Managing of Prepared queries. These queries allow making complex manipulations at Consul configuration and can be saved and performed later. Saved queries get a unique ID. With the help of the ID, the query can be made any time without a necessity of repeated preparation.
Session mechanism in Consul is used for building distributed locks. Sessions represent the binding layer between nodes, running checks and k/v-storage. Every session has a name and it can be saved in the storage. The name is used for locks in terms of sequential activities with nodes and services in concurrent mode. The mechanism of sessions work is described in Consul documentation.
This endpoint is used for receiving information on cluster status. Here it is possible to find out the current leader and receive information on cluster members.
Previously, we talked about equal load distribution with the help of DNS, and now we are going to observe the health check mechanism of nodes and services state. Health check is a periodical operation. According to its results, we can define the condition of the tested system. In fact, this is an automatic monitoring that keeps the cluster condition in working state, clears not working nodes and services, and returns them to work by rehabilitation. Consul supports several types of checks:
- Script check – running of a certain script on a certain node at predetermined intervals. According to escape code (any different from zero code means that the check fails) it turns on or turns off the node or service.
- HTTP Check – a check that is trying to get the stated URL, and according to the response code it turns on or off the testing object (any 2xx – is ok, code 429 Too Many Requests generates a warning, other codes report an error).
- TCP Check – a check that is trying to establish a tcp-connection with a predetermined interval to a determined address and port.

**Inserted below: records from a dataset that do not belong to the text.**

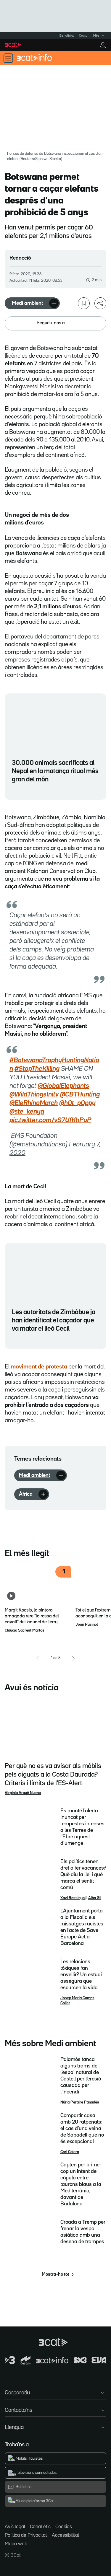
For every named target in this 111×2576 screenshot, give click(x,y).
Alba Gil (94, 1898)
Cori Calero (69, 2152)
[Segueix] (54, 303)
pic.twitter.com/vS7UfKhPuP (50, 1120)
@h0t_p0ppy (77, 1103)
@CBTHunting (80, 1095)
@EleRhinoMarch (33, 1103)
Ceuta (83, 35)
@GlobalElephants (63, 1086)
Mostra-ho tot (55, 2274)
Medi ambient (27, 303)
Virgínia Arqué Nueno (23, 1793)
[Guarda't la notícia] (84, 303)
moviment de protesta (39, 1366)
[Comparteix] (100, 303)
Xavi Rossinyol (73, 1898)
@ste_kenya (26, 1112)
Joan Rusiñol (86, 1624)
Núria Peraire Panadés (79, 2102)
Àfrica (26, 1494)
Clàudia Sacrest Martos (24, 1630)
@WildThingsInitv (34, 1095)
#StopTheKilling (37, 1069)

Connection failure means that the check fails.
- TTL Check – a check that should be periodically updated by HTTP API. If a service doesn’t update this check in terms of a certain interval, it is indicated as non-working. This is a passive check. The service has to report the state of its work periodically. If in a predetermined interval there is no report, the check is considered failed.
- Docker Check – a check for services working in docker-containers. Consul, by using Docker Exec API, can run a script, located inside a container. The check result will depend on escape code (any different from zero means the check failure).
The storage provided by Consul is a distributed key-value database and can be used for saving any data, accessible for any cluster member (according to ACL rules, of course). Services can save in the storage data that is essential for another cluster’s members. It can be values of configuration options, some calculation results, or, as we stated above, k/v-storage can be used for distributed locks implementation with the help of session mechanism. Using k/v-storage allows us to make our cluster more effective and decrease the percentage of manual configuration. Services can correct their state according to the information in the storage provided by the cluster. Note: don’t save any data concerning business-logics of your services in this storage. The storage, provided by Consul, is used for keeping and distributing meta information on cluster members’ condition, but not for keeping data that cluster members are processing.
It is hard to overestimate the role of discovery-service in the process of building distributed architecture on big projects. Consul is the perfect choice for that role. The product is constantly developing and doesn’t forge ahead. Lots of useful functionality, necessary for easy support of the system with many components, was implemented. Besides, Consul is written in Go and is distributed as a single executable file, which makes the updating and support process very convenient.